Smart grids or blackouts. The decisive year for Mexico and the United States
- Editorial
- 44 minutes ago
- 3 min read

The power grid has ceased to be a passive system of wires and substations: in 2024 it became a platform of data and real-time decision-making. The change was not theoretical. In Mexico, the May heatwave triggered rolling blackouts across much of the country and exposed the urgent need to digitalize distribution and manage demand with surgical precision. In the United States, the federal regulator reformed transmission planning to prepare the grid for peak consumption from data centers, electric vehicles, and extreme weather. The lesson on both sides of the border is clear: without smart grids, the economy pays the bill.
The scorecard for 2024 shows mixed but encouraging signals. In the United States, smart meter penetration reached 82% of supply points, consolidating the telemetry base that underpins demand-response programs and dynamic pricing. Two years earlier, the figure was 72% (119.3 million AMI installations), according to EIA and FERC data. This expansion allowed for broader programs that shift load during critical hours and lower the system’s marginal cost.
Regulation accompanied investment. In May 2024, FERC issued Order 1920, which mandates 20-year planning horizons, standardized benefit assessments, and cost-sharing for major grid reinforcements. The goal is a more robust mesh capable of integrating renewables and new demand at cost-effective levels. Meanwhile, the Department of Energy rolled out the $10.5 billion GRIP program for resilience and flexibility, with a second round committing about $4.2 billion at the end of 2024 to automation of circuits, smart reclosers, and sensors on distribution feeders.
In Mexico, 2024 also brought concrete advances in distribution. CFE modernized 1.39 million meters and conducted 3.9 million equipment reviews, recovering energy and sales previously lost to failures or irregular connections. The national indicator of total losses stood at around 12% of SEN consumption, showing slight improvement compared to 2022. At the same time, the official planning program (PRODESEN) envisions up to 135 distribution projects and 194 transmission projects through 2030, with an emphasis on industrial corridors in the north and center, where nearshoring accelerates demand. The priority for 2025 is to transform that pipeline into advanced measurement, field automation, and controllers that reduce outages and non-technical losses.

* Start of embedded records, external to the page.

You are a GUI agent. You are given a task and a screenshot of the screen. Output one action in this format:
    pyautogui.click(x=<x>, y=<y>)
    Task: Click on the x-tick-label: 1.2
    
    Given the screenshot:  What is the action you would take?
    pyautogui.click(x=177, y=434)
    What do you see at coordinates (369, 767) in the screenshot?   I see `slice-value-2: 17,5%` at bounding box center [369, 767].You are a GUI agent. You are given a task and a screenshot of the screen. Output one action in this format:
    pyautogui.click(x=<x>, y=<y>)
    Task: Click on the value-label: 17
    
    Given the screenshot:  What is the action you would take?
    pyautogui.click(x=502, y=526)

Academia reinforces the technological pathway. NREL emphasized in 2024 that modernizing medium- and low-voltage networks is a precondition for electrifying end uses and absorbing distributed generation. Its research shows how demand flexibility and distributed energy resources (DERs) can provide voltage support and rapid response—services typical of a “smart” distribution network. In Mexico, UNAM operates a living laboratory for smart grids at Ciudad Universitaria that explores advanced controls, microgrids, and digital twins, offering key inputs for CFE and local governments to launch pilots with public value and scalability.
The binational angle matters because the shocks of 2024 respect no borders: extreme heat, transmission bottlenecks, and demand spikes from the digital economy. Mexico–U.S. coordination can accelerate interoperability standards (AMI 2.0), substation cybersecurity, anonymized data exchanges for demand forecasting, and common rules enabling consumers to act as “prosumers” with batteries, rooftop solar, and bidirectional chargers. In the United States, Order 1920 creates a framework to rigorously calculate project benefits; in Mexico, PRODESEN and CFE’s modernization programs provide the platform for states and municipalities to demand advanced measurement, reclosers, and demand-response schemes in industrial parks and residential neighborhoods. The battleground is distribution: it is there where the next decade will be won or lost.

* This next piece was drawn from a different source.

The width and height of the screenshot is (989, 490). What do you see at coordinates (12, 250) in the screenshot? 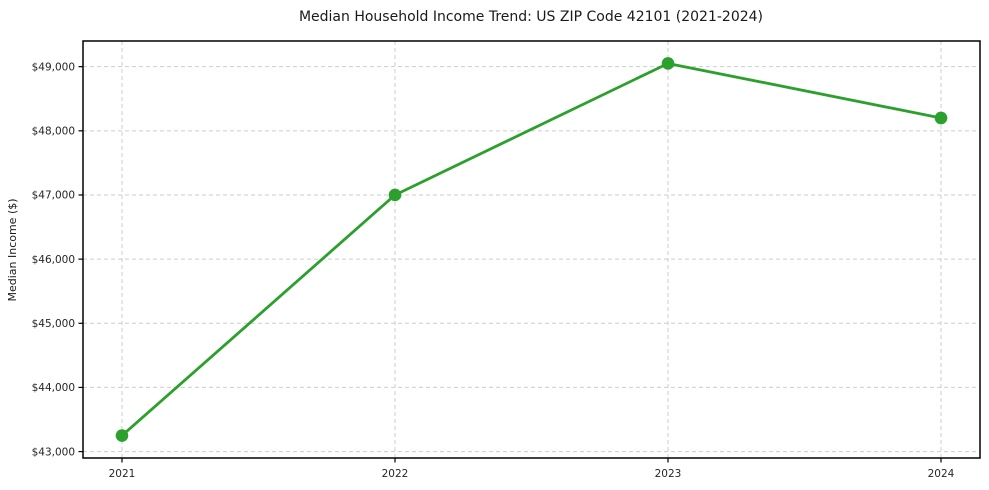
I see `y-axis-label: Median Income ($)` at bounding box center [12, 250]. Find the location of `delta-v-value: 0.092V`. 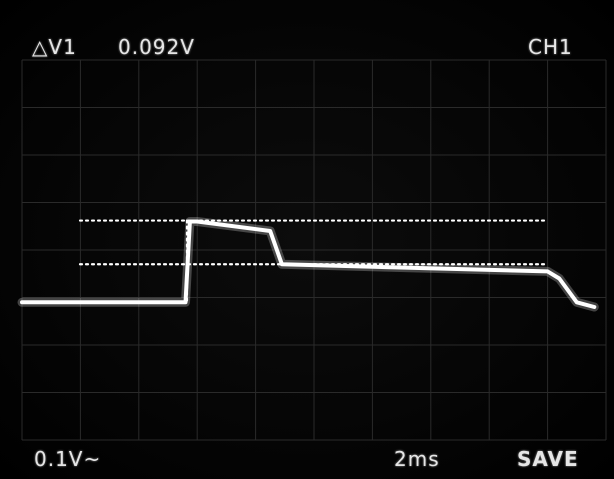

delta-v-value: 0.092V is located at coordinates (156, 47).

My outlook for 2025: the risk is not technological but political-institutional. In Mexico, it is urgent to shield multiyear budgets for distribution, accelerate acquisitions with cybersecurity requirements, and demand quarterly metrics on losses, SAIDI/SAIFI, and AMI adoption by zone. In the United States, litigation against Order 1920 and local resistance to new infrastructure may delay benefits unless costs are socialized and flexibility is compensated where it is cheaper than copper. In both countries, the private sector must commit to open interoperability and active participation in demand-side programs: every percentage point of flexible load activated during peak hours is worth more than a megawatt of average capacity. And local governments face an immediate task: turning the blackouts of 2024 into the policies of 2025 that multiply smart meters, feeder automation, and neighborhood-level flexibility markets. It is a binary choice: either we build smart grids, or we continue managing blackouts.